By finishing off the Tampa Bay Rays in Wednesday night's rain-delayed World Series finale, Philadelphia Phillies' closer Brad Lidge achieved relief-pitcher perfection on the "Save" statistic.

Combining regular-season (41 games) and post-season (7 games) play, every time Lidge had the opportunity to protect a Phillies' lead at the end, he succeeded. He thus ended up a perfect 48-for-48 on save opportunities.

A few years ago as a member of the Houston Astros, the 6-foot-5 right-hander was so powerful at the end of games that the team's middle/set-up relievers knew that their job was to provide a "Bridge to Lidge." As noted in this article:

With Houston in 2004, [Lidge] averaged 15 strikeouts per nine innings. In the seven-game National League Championship Series loss to St. Louis, he held the Cardinals to one hit in his eight innings...

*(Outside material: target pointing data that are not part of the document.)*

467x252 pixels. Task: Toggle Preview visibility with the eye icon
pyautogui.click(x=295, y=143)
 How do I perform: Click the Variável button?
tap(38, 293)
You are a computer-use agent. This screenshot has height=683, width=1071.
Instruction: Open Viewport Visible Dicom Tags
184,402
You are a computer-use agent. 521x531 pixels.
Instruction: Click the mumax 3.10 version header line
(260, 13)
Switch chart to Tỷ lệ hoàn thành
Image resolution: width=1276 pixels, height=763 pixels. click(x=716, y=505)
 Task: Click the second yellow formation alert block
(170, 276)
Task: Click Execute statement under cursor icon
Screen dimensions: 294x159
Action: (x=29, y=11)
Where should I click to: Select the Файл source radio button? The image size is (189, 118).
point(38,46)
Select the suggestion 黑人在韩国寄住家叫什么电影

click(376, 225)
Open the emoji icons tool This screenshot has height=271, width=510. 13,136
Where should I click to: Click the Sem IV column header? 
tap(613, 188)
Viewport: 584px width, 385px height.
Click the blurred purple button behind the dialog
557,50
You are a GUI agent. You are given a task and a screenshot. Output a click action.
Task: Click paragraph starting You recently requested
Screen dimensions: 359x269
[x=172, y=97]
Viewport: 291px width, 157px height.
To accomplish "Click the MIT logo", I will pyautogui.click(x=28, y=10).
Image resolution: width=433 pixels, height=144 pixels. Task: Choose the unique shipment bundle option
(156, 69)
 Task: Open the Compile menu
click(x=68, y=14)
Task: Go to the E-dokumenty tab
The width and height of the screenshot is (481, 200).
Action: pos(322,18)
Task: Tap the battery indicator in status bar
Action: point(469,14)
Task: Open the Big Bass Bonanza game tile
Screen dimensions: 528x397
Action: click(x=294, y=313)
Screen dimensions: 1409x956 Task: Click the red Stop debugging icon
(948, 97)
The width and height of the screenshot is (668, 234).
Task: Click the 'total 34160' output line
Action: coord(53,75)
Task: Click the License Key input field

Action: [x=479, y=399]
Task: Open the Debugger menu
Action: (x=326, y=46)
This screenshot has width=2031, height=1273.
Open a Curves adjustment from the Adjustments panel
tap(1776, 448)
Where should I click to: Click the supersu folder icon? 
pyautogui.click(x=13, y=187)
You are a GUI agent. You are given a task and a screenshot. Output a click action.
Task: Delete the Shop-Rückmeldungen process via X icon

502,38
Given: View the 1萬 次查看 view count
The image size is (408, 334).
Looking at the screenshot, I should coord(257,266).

The Astros and Cardinals met again in the next year's NLCS, and when Houston was one out from the World Series, Lidge gave up a game-deciding homer to Albert Pujols. Houston won the pennant in the next game, but somehow, Lidge seemed to become better known for that Pujols homer than for all his good work.

For now, at least, it looks like the "Heartbreak Lidge" moniker he obtained in Houston will likely be a thing of the past.